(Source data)
•••

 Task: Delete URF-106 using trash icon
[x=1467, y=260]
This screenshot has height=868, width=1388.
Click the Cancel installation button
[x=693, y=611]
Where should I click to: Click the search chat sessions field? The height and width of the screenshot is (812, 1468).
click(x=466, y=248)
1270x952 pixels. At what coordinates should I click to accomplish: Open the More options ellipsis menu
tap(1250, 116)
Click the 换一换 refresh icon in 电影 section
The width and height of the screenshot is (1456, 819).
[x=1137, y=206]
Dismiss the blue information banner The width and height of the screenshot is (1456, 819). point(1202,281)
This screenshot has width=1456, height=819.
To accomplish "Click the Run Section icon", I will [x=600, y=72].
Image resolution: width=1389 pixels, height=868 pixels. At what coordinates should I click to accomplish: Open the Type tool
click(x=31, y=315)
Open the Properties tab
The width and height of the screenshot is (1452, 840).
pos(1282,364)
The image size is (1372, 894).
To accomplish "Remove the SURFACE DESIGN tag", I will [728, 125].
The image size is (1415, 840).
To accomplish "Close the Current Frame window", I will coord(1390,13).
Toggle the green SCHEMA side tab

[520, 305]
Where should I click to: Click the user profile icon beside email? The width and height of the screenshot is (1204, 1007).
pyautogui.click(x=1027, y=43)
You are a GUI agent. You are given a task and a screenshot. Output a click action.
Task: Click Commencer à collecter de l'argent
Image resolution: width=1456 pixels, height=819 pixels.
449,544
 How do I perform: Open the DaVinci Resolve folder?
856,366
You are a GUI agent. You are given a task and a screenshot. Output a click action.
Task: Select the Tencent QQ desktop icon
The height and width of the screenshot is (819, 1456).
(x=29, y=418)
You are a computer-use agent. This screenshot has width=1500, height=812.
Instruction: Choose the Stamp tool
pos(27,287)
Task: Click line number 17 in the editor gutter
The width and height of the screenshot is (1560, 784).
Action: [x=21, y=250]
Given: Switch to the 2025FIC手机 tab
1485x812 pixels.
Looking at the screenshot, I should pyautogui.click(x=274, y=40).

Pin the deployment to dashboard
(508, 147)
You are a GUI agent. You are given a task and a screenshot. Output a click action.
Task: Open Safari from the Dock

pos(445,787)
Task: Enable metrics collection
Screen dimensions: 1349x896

•••

**Problem requirements**
The full set of entries must be printed again without any alteration.

**Answer space**
 Task: Delete URF-106 using trash icon
[x=1467, y=260]
This screenshot has height=868, width=1388.
Click the Cancel installation button
[x=693, y=611]
Where should I click to: Click the search chat sessions field? The height and width of the screenshot is (812, 1468).
click(x=466, y=248)
1270x952 pixels. At what coordinates should I click to accomplish: Open the More options ellipsis menu
tap(1250, 116)
Click the 换一换 refresh icon in 电影 section
The width and height of the screenshot is (1456, 819).
[x=1137, y=206]
Dismiss the blue information banner The width and height of the screenshot is (1456, 819). point(1202,281)
This screenshot has width=1456, height=819.
To accomplish "Click the Run Section icon", I will [x=600, y=72].
Image resolution: width=1389 pixels, height=868 pixels. At what coordinates should I click to accomplish: Open the Type tool
click(x=31, y=315)
Open the Properties tab
The width and height of the screenshot is (1452, 840).
pos(1282,364)
The image size is (1372, 894).
To accomplish "Remove the SURFACE DESIGN tag", I will [728, 125].
The image size is (1415, 840).
To accomplish "Close the Current Frame window", I will coord(1390,13).
Toggle the green SCHEMA side tab

[520, 305]
Where should I click to: Click the user profile icon beside email? The width and height of the screenshot is (1204, 1007).
pyautogui.click(x=1027, y=43)
You are a GUI agent. You are given a task and a screenshot. Output a click action.
Task: Click Commencer à collecter de l'argent
Image resolution: width=1456 pixels, height=819 pixels.
449,544
 How do I perform: Open the DaVinci Resolve folder?
856,366
You are a GUI agent. You are given a task and a screenshot. Output a click action.
Task: Select the Tencent QQ desktop icon
The height and width of the screenshot is (819, 1456).
(x=29, y=418)
You are a computer-use agent. This screenshot has width=1500, height=812.
Instruction: Choose the Stamp tool
pos(27,287)
Task: Click line number 17 in the editor gutter
The width and height of the screenshot is (1560, 784).
Action: [x=21, y=250]
Given: Switch to the 2025FIC手机 tab
1485x812 pixels.
Looking at the screenshot, I should pyautogui.click(x=274, y=40).

Pin the deployment to dashboard
(508, 147)
You are a GUI agent. You are given a task and a screenshot. Output a click action.
Task: Open Safari from the Dock

pos(445,787)
Task: Enable metrics collection
Screen dimensions: 1349x896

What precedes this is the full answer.